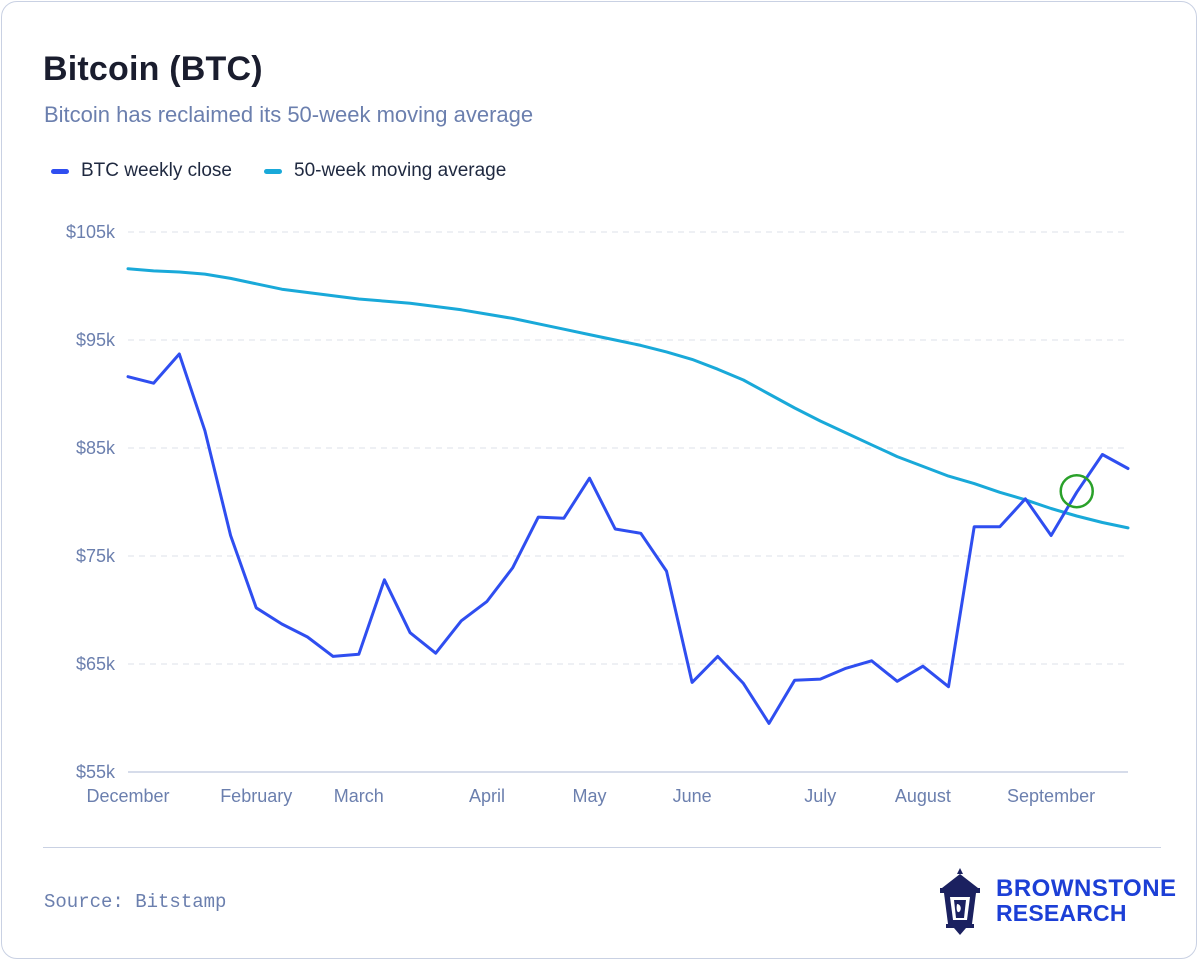 The width and height of the screenshot is (1200, 962). I want to click on legend-item-ma: 50-week moving average, so click(385, 171).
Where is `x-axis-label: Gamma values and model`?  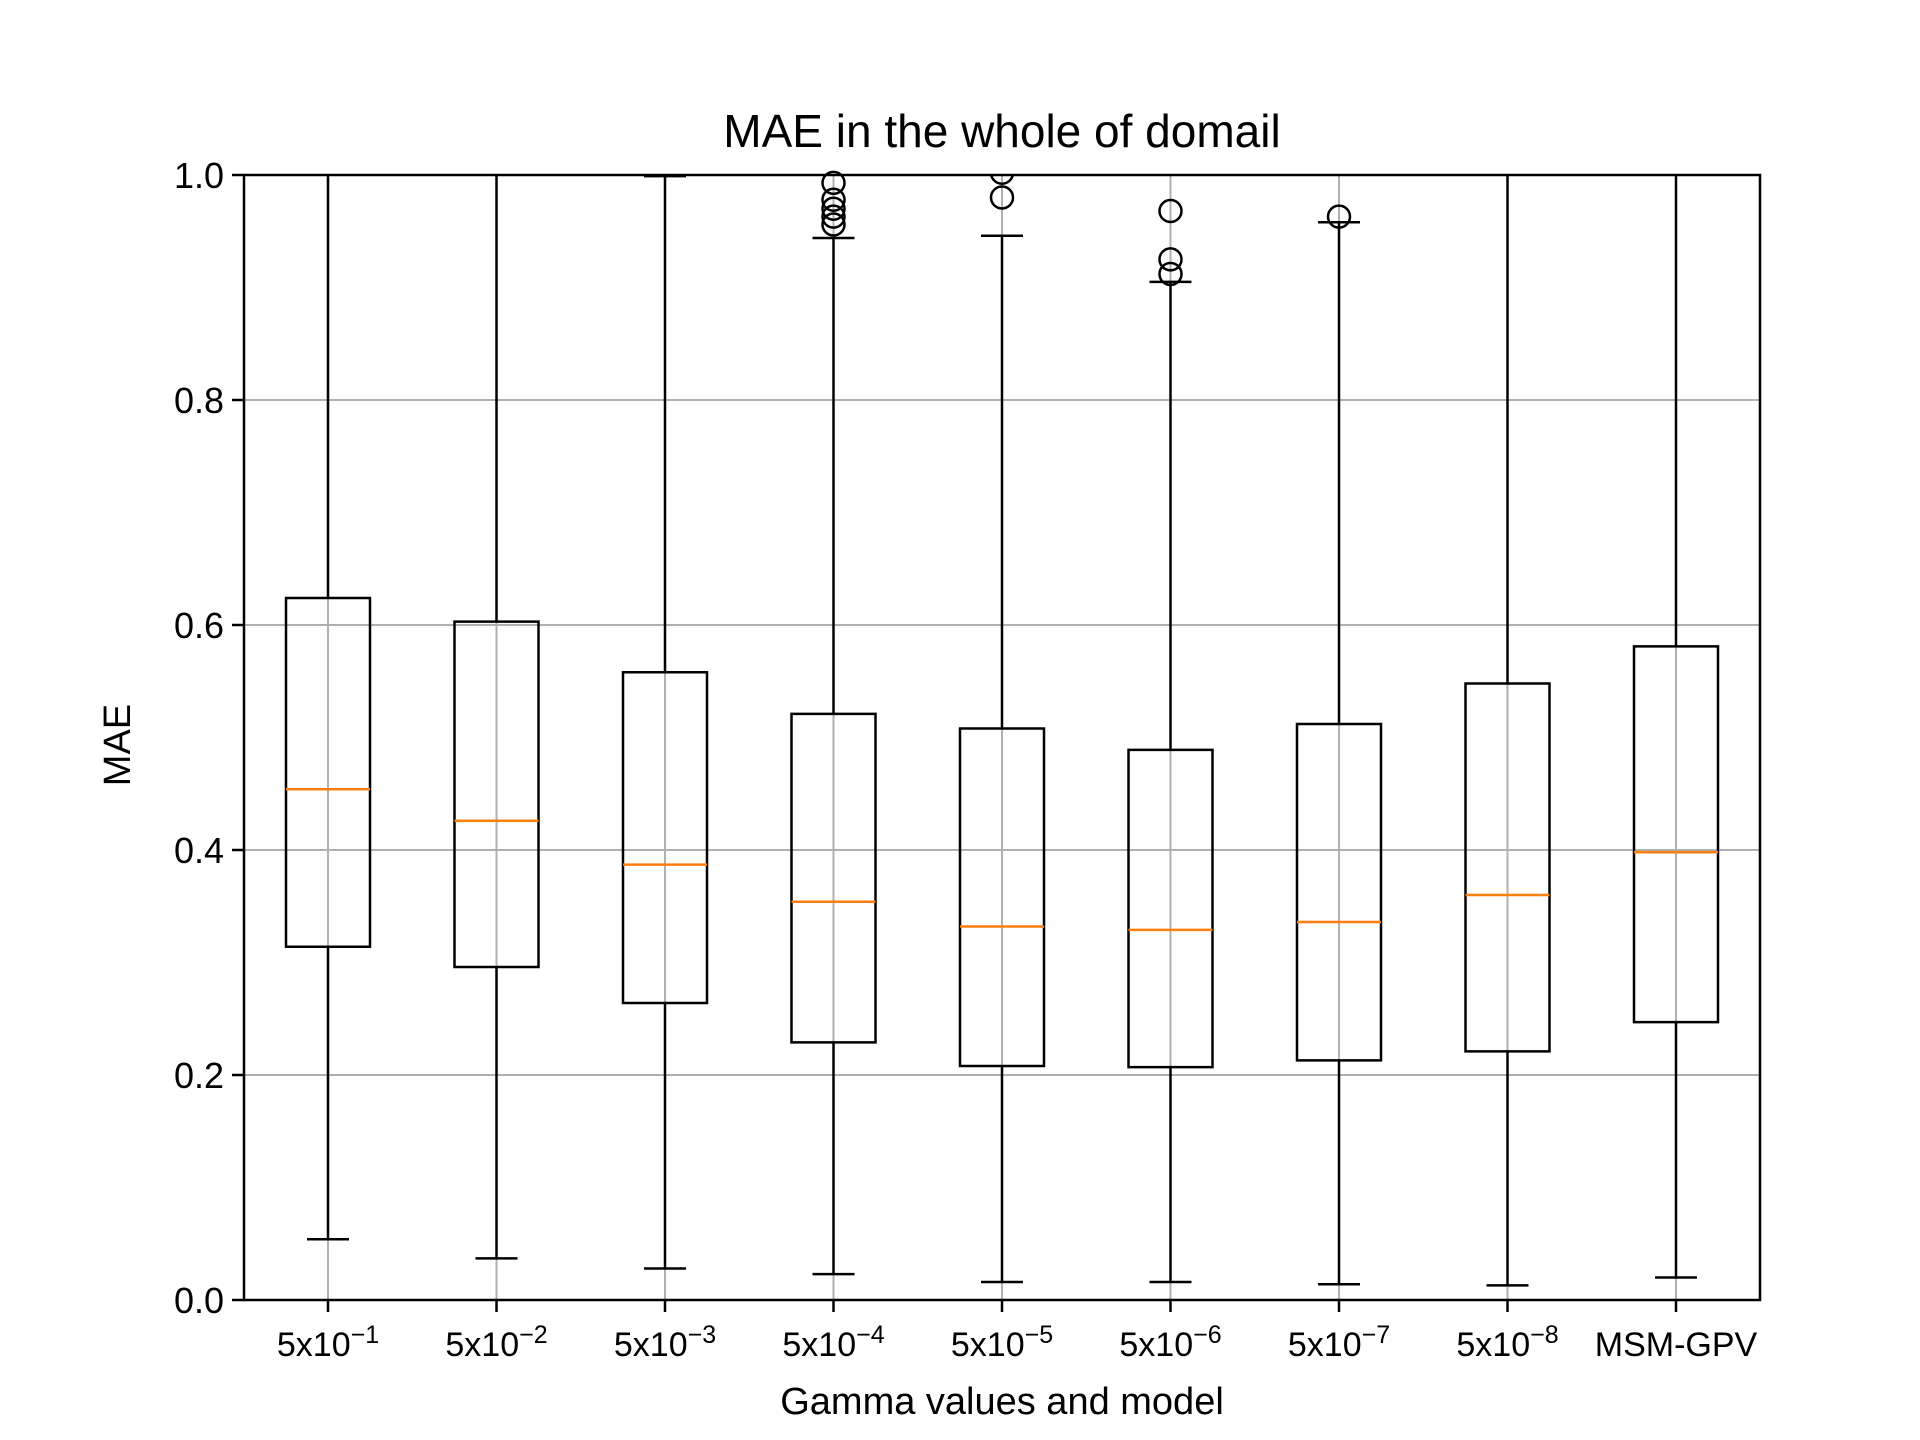 x-axis-label: Gamma values and model is located at coordinates (1002, 1402).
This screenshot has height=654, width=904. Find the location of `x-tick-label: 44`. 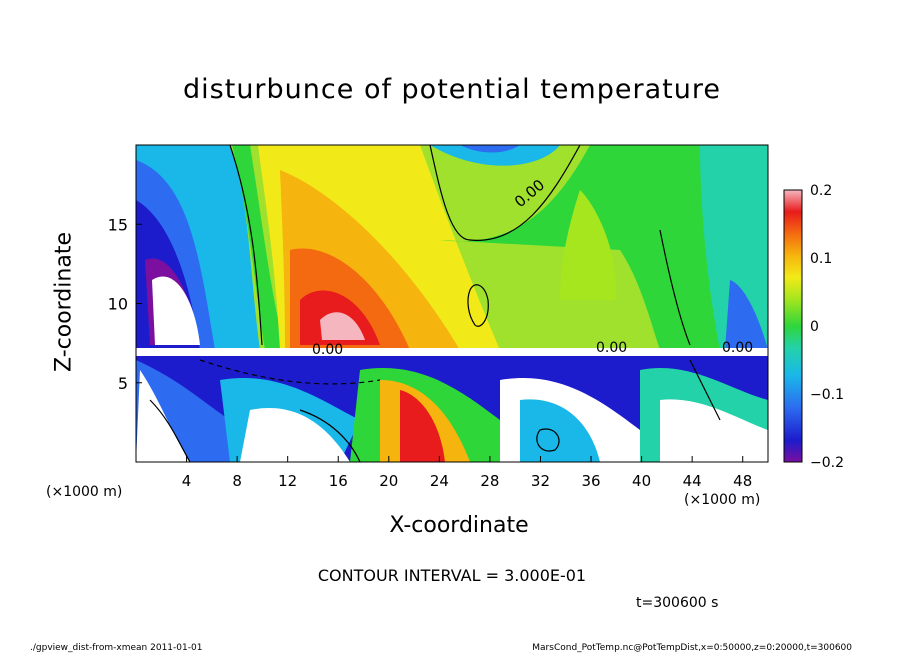

x-tick-label: 44 is located at coordinates (692, 481).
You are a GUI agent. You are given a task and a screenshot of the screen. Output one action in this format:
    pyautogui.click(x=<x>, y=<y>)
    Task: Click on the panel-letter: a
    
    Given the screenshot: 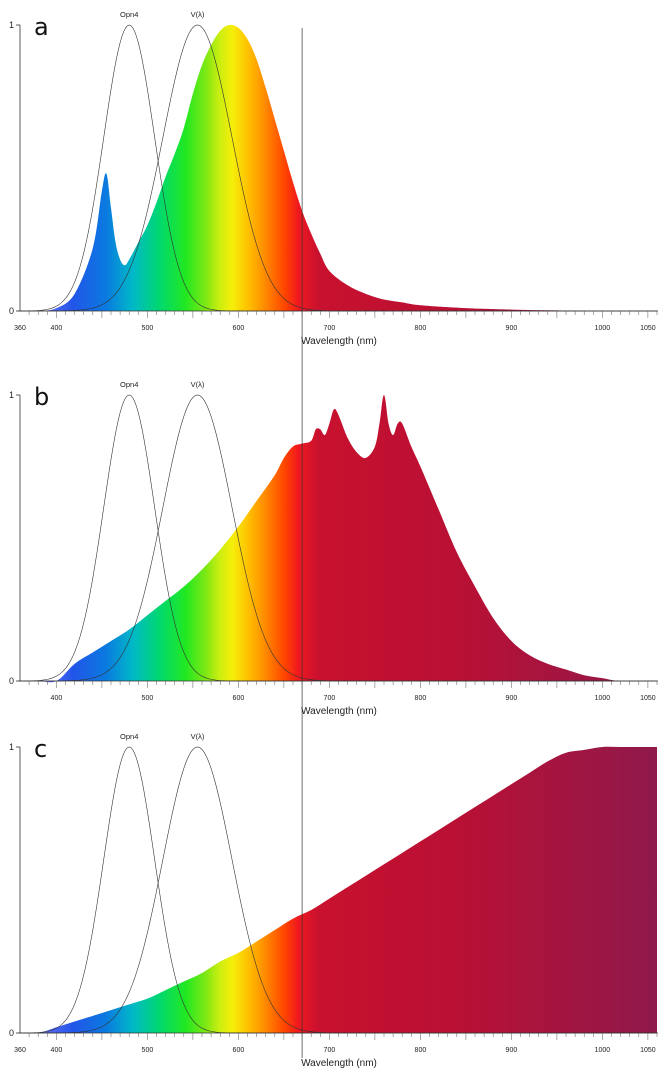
—————
**Task description:** Copy the material word for word, from the line containing "This screenshot has" through the end of the material, and leave the pictures out.

**Answer space:**
This screenshot has height=654, width=904. Find the location of `x-tick-label: 44`. 

x-tick-label: 44 is located at coordinates (692, 481).
You are a GUI agent. You are given a task and a screenshot of the screen. Output one action in this format:
    pyautogui.click(x=<x>, y=<y>)
    Task: Click on the panel-letter: a
    
    Given the screenshot: 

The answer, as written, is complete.